* **SHORT TASK**
Output the data as a numbered list with blank lines omitted, beginning at the line containing "Image resolution: width=658" and continuing through the line containing "tap(121, 425)".

* **DATA EXCERPTS**

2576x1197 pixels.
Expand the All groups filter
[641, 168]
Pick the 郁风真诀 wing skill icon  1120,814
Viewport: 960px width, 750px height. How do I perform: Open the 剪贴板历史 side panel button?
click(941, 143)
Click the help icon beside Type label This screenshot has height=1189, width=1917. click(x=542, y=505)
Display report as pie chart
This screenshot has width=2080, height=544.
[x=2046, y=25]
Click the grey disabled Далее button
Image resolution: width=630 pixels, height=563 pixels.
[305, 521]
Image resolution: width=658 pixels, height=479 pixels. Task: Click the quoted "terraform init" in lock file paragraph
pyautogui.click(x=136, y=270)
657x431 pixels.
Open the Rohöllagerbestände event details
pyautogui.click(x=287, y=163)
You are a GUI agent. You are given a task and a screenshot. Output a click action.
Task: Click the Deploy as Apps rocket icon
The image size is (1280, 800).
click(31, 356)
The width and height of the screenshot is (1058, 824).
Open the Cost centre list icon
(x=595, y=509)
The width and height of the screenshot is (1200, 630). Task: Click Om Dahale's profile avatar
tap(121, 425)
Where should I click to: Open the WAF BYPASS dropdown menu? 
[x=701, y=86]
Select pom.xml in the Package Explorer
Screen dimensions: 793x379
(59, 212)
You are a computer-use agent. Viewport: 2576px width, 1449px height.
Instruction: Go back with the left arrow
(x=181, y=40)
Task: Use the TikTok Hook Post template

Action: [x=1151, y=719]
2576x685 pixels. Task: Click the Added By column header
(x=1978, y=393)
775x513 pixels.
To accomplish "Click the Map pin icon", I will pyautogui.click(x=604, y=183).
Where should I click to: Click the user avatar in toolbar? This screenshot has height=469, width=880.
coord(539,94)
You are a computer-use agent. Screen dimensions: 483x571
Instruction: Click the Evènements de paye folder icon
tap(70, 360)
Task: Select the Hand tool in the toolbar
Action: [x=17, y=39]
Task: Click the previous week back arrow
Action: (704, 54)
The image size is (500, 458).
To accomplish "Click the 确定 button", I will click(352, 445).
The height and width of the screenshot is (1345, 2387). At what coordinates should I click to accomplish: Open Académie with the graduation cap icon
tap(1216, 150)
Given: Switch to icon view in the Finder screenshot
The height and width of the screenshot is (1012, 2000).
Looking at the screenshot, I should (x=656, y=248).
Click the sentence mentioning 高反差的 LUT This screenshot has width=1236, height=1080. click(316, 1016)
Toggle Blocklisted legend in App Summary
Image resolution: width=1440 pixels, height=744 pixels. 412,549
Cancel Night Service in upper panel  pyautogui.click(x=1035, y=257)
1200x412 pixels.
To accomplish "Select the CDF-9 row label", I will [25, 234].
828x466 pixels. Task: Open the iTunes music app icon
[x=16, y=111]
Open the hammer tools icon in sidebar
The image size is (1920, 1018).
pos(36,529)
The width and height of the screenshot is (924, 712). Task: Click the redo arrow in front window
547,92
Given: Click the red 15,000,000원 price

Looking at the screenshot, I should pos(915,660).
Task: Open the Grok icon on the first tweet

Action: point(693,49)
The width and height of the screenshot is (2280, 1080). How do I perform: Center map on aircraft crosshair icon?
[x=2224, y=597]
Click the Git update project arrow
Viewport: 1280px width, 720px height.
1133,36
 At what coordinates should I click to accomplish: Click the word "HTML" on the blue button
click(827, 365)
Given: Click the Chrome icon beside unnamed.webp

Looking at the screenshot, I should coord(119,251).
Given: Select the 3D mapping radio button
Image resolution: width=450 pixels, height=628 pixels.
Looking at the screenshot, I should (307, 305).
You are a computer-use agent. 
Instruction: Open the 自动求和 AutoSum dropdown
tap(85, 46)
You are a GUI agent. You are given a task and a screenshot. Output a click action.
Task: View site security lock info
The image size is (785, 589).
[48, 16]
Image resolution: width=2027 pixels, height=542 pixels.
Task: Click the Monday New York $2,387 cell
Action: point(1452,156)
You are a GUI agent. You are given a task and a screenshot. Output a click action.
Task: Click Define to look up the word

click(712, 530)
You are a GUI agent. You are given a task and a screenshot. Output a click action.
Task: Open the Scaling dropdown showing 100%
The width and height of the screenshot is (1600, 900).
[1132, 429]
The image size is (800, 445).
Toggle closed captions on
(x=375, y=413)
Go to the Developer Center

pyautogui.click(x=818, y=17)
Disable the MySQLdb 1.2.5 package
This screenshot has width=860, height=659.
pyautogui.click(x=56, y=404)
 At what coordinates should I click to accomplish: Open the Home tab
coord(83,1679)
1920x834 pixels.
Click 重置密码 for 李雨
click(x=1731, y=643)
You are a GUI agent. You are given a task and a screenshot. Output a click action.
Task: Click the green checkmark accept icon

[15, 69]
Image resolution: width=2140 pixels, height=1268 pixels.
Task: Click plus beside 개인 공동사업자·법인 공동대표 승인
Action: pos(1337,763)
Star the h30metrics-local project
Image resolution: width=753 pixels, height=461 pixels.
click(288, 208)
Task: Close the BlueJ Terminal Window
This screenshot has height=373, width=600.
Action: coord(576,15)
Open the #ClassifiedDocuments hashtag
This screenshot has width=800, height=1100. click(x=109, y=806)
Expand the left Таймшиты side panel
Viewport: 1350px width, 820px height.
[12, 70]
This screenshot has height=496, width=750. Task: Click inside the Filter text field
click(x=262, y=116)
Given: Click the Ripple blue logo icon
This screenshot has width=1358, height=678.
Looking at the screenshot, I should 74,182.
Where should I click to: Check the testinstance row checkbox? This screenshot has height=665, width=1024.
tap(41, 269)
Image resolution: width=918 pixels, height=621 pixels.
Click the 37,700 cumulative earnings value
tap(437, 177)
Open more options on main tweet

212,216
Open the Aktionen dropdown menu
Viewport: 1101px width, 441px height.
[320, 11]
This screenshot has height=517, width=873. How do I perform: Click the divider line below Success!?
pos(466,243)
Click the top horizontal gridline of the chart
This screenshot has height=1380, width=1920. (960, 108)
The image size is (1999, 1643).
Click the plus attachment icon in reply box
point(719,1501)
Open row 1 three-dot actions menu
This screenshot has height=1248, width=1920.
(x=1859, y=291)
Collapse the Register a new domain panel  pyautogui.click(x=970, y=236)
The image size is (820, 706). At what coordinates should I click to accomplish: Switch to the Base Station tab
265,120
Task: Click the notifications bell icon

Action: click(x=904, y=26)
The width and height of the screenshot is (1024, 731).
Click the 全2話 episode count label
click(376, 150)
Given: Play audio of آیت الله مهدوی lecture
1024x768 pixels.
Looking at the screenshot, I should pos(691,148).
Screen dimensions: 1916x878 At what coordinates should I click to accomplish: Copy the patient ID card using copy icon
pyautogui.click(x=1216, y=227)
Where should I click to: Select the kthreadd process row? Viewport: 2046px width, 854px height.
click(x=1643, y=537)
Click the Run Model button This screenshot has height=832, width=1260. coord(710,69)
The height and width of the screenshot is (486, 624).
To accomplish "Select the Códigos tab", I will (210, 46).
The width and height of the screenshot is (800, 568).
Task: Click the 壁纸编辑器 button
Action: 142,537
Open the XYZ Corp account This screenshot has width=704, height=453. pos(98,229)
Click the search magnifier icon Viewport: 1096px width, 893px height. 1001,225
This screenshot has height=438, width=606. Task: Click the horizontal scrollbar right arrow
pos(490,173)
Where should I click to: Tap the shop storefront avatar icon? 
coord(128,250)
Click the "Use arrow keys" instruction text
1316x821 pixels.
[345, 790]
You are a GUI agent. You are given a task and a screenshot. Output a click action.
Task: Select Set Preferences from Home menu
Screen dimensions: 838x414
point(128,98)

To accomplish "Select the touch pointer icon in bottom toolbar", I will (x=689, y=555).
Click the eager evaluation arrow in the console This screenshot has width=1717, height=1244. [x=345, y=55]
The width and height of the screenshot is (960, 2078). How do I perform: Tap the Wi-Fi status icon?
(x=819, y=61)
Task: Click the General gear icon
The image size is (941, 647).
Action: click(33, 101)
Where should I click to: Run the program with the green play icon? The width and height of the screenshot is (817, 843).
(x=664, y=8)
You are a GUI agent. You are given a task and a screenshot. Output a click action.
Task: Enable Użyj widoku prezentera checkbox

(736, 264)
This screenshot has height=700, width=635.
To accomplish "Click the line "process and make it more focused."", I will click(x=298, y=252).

* **TASK RESULT**
1. Image resolution: width=658 pixels, height=479 pixels. Task: Click the quoted "terraform init" in lock file paragraph
2. pyautogui.click(x=136, y=270)
3. 657x431 pixels.
4. Open the Rohöllagerbestände event details
5. pyautogui.click(x=287, y=163)
6. You are a GUI agent. You are given a task and a screenshot. Output a click action.
7. Task: Click the Deploy as Apps rocket icon
8. The image size is (1280, 800).
9. click(31, 356)
10. The width and height of the screenshot is (1058, 824).
11. Open the Cost centre list icon
12. (x=595, y=509)
13. The width and height of the screenshot is (1200, 630). Task: Click Om Dahale's profile avatar
14. tap(121, 425)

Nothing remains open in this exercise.